The FUCK do people think it’s okay to have a four-sided conversation at bar interior volume, complete with obscenities and raucous laughter, right in front of my open fucking front window where I have no choice but to hear it? All of it.
You are the worst kind of cunts. You are the steaming, festering dump of the earth. I don’t want to hear what stupid shit you think is funny, or what you think passes as moral injustices in your life. I don’t think it’s cute, and I also don’t understand why you can’t walk and talk, or have this meeting INSIDE where the entire STREET is free of you, especially ragingly pregnant and misanthropic me.
What in the FUCK did I ever do to you to deserve this disrespect?

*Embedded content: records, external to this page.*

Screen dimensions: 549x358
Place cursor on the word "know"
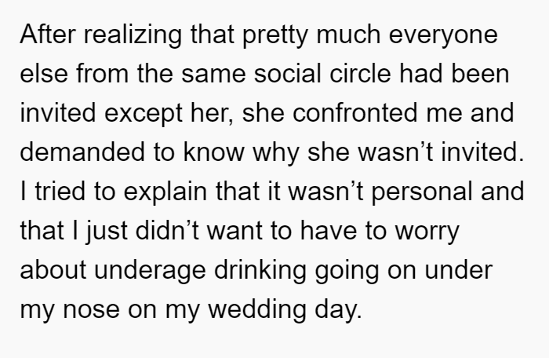click(x=213, y=152)
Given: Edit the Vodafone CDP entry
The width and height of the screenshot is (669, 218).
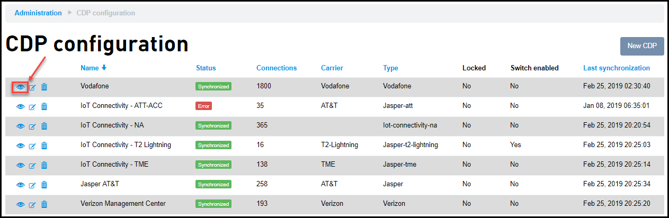Looking at the screenshot, I should [32, 87].
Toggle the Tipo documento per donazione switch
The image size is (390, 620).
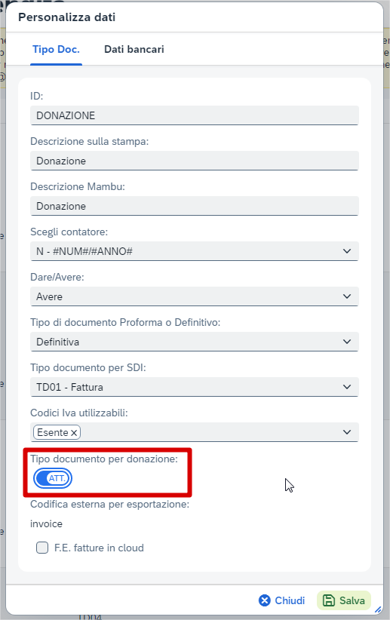[53, 478]
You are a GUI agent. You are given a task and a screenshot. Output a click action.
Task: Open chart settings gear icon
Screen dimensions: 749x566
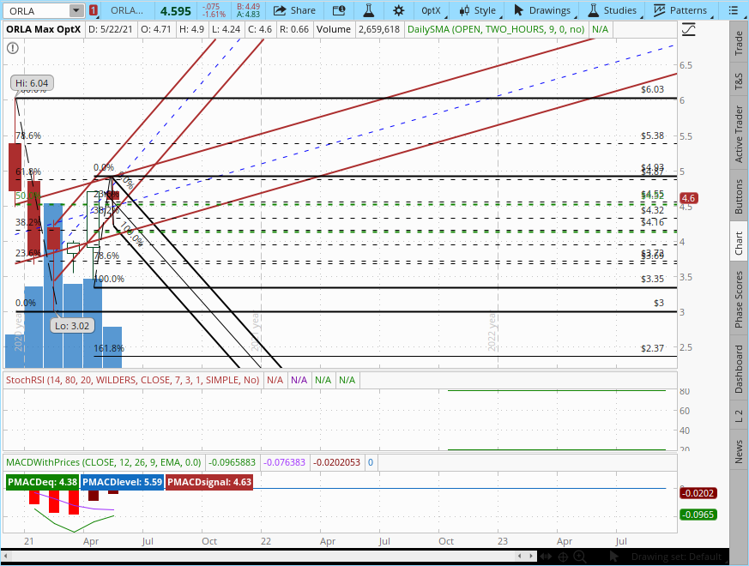tap(399, 10)
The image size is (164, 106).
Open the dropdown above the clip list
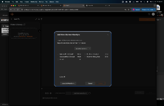coord(83,48)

And, no, this isn’t the first time. They’re simply on a different side. My apartment is situated right next to the main road, bordered by sidewalk on two ends. All I can do is slam my window closed and growl to myself… and slither angrily to post to Tumblr.
They’re not exactly the type you can politely ask to lower their voices.
It pains me that the most commonly reblogged item under the ‘dictionary’ tag (it’s completely useless—i should just stop trying, put it to bed) is the visual shoe dictionary and stinky excerpts on love.
Where the hell are the idiosyncrasy? Or the austere? The ambient? The malediction? Fetid, futile, forefinger, fractural, phalanges? Or any ol’ titillating word you might actually WANT to incorporate into your normal lexicon?